2 . The method of claim 1 further comprising the step of adding one or more matrix-digesting enzymes to said minced tissue composition.
3 . The method of claim 2 wherein said matrix-digesting enzyme is selected from the group consisting of collagenase, chondroitinase, trypsin, elastase, hyaluronidase, peptidase, thermolysin, protease, and combinations thereof.
4 . The method of claim 1 further comprising the step of adding one or more pharmaceuticals to said minced tissue composition.
5 . The method of claim 4 wherein said pharmaceutical is selected from the group consisting of antibiotics, antiviral agents, chemotherapeutic agents, anti-rejection agents, analgesics, anti-inflammatory agents, hormones, steroids, growth factors, naturally derived proteins, genetically engineered proteins, polysaccharides, glycoproteins, lipoproteins, and combinations thereof.
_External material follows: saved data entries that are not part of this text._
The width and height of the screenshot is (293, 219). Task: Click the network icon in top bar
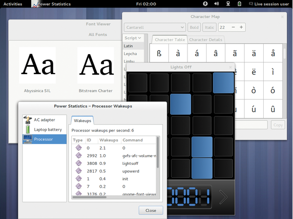pyautogui.click(x=228, y=4)
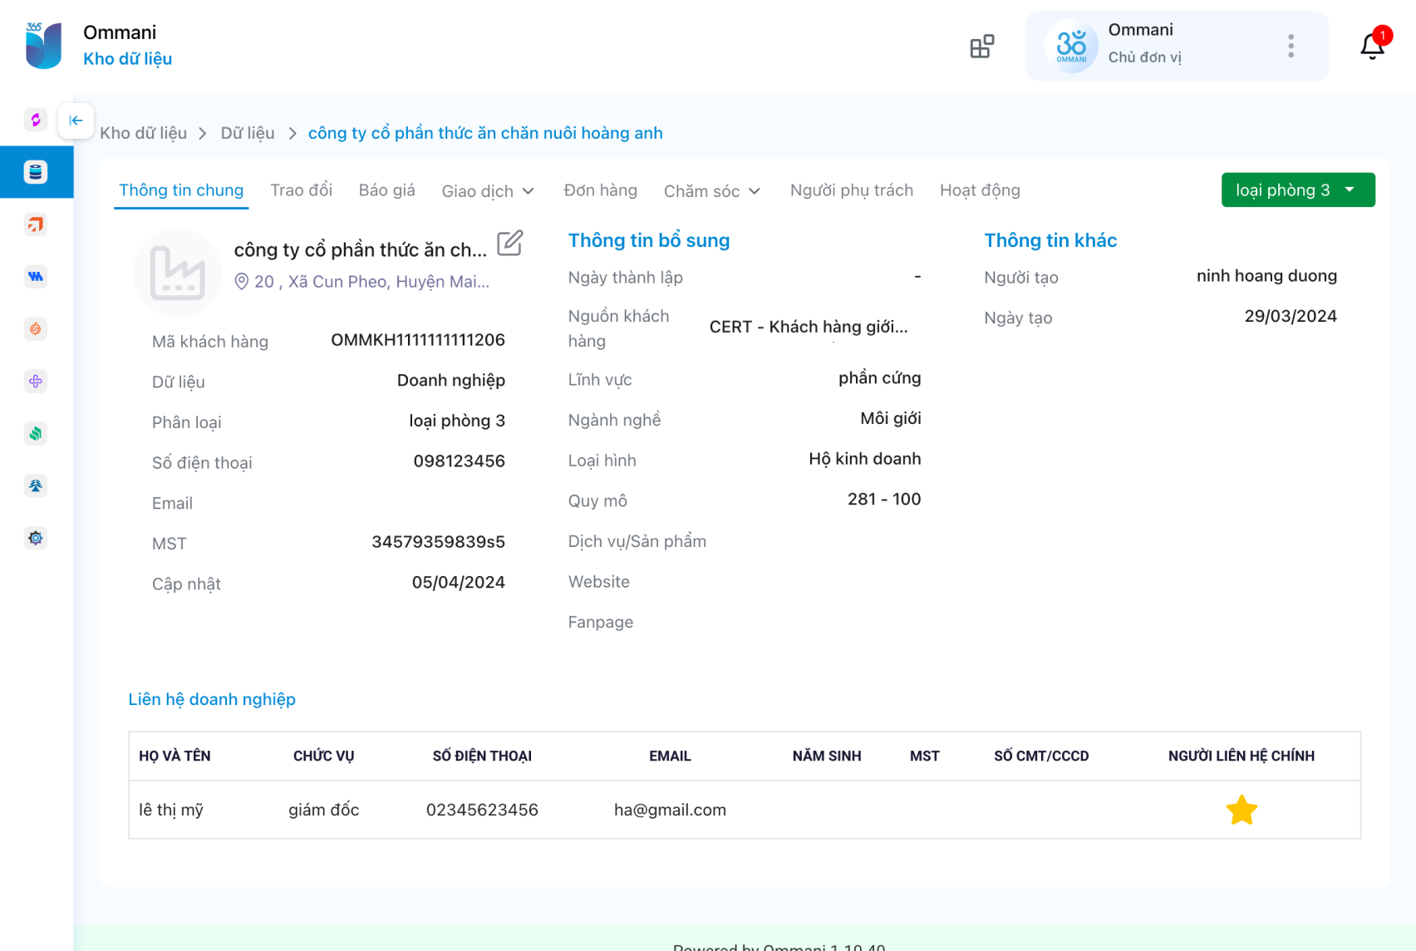Viewport: 1416px width, 951px height.
Task: Open the Đơn hàng tab
Action: coord(600,190)
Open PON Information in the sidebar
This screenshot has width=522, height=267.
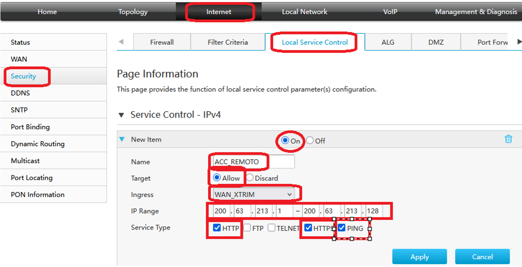[38, 194]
6 . The method of claim 1 further comprising the step of adding one or more pharmaceuticals to said polymer matrix.
7 . The method of claim 6 wherein said pharmaceutical is selected from the group consisting of antibiotics, antiviral agents, chemotherapeutic agents, anti-rejection agents, analgesics, anti-inflammatory agents, hormones, steroids, growth factors, naturally derived proteins, genetically engineered proteins, polysaccharides, glycoproteins, lipoproteins, and combinations thereof.
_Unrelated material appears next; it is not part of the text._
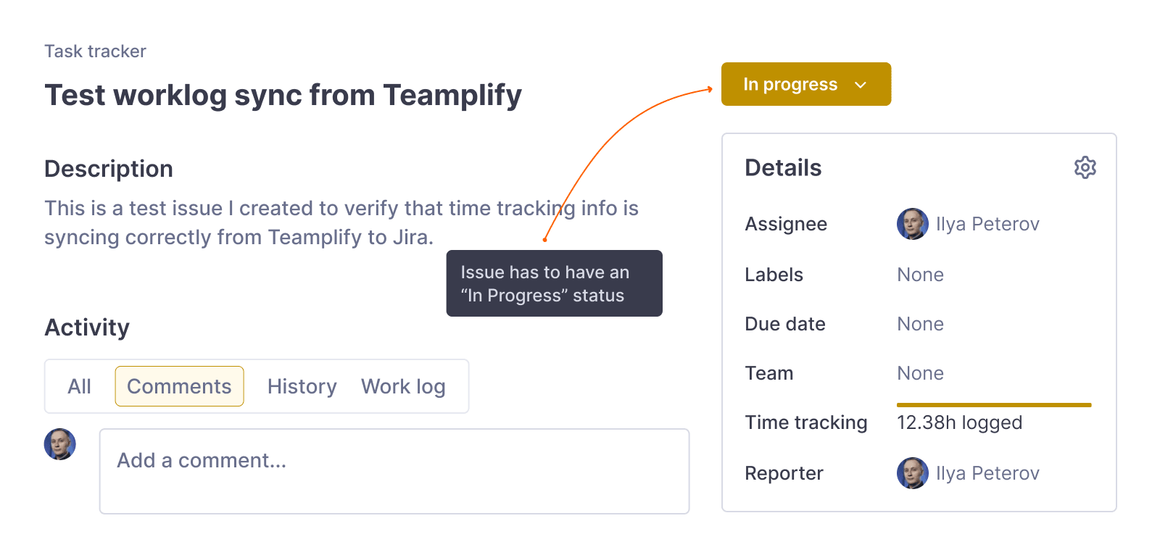The height and width of the screenshot is (542, 1160).
Task: Click the Add a comment field
Action: pos(394,471)
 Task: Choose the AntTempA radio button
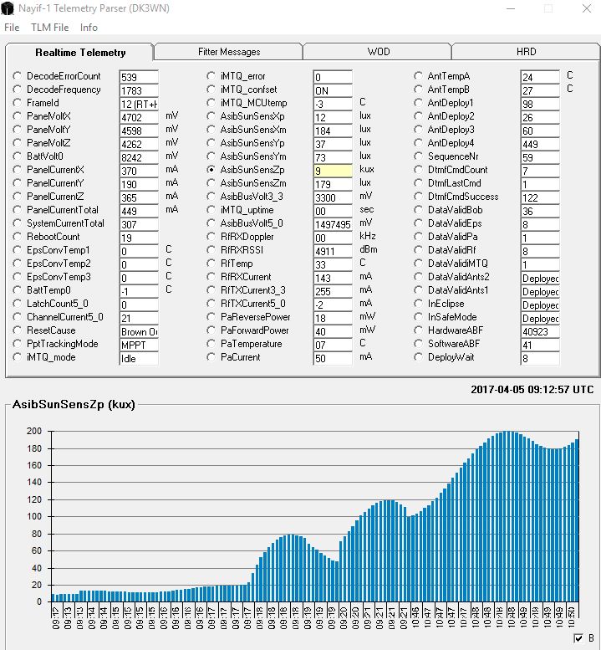[x=419, y=76]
8 . The method of claim 1 further comprising the step of adding one or more stem cells to said minced tissue composition.
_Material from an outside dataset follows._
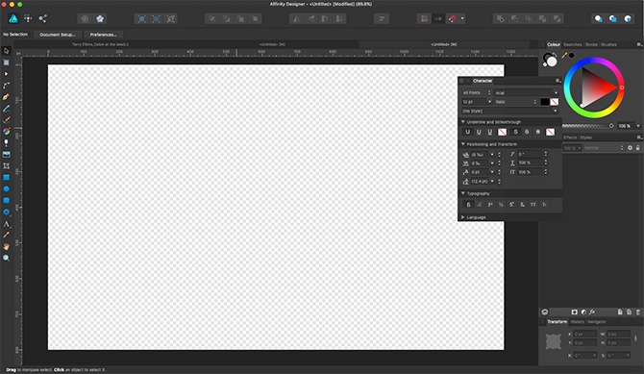Collapse the Underline and Strikethrough section
The width and height of the screenshot is (644, 374).
coord(463,122)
9 . An organ reconstruction method comprising the steps of:
providing a biodegradable polymer matrix conforming to a portion of a laminarly arranged luminal organ; obtaining autologous, allogeneic or xenogeneic tissue comprising multiple cell populations; processing the tissue to obtain a first minced tissue composition and a second minced tissue composition; seeding a first area of the matrix with the first minced tissue composition, and seeding a second area of the matrix with the second minced tissue composition; and implanting into a patient the seeded polymer matrix.
10 . The method of claim 9 wherein said first minced tissue composition is comprised of a smooth muscle tissue and said second minced tissue composition is comprised of an endothelial tissue.
11 . The method of claim 9 further comprising the step of adding one or more matrix-digesting enzymes to one or more minced tissue compositions.
12 . The method of claim 11 wherein said matrix-digesting enzyme is selected from the group consisting of collagenase, chondroitinase, trypsin, elastase, hyaluronidase, peptidase, thermolysin, protease, and combinations thereof.
13 . The method of claim 9 further comprising the step of adding one or more stem cells to one or more minced tissue compositions.
14 . An organ reconstruction device comprising an implantable, biodegradable polymer matrix conforming to a portion of a laminarly arranged luminal organ, wherein said matrix is capable of being seeded with a processed tissue composition, which comprises minced autologous, allogeneic or xenogeneic tissue comprising multiple cell populations.
15 . The device of claim 14 further comprising a polymer mesh fabric.
16 . The device of claim 14 further comprising a one or more pharmaceuticals.
17 . The device of claim 16 wherein said pharmaceutical is selected from the group consisting of antibiotics, antiviral agents, chemotherapeutic agents, anti-rejection agents, analgesics, anti-inflammatory agents, hormones, steroids, growth factors, naturally derived proteins, genetically engineered proteins, polysaccharides, glycoproteins, lipoproteins, and combinations thereof.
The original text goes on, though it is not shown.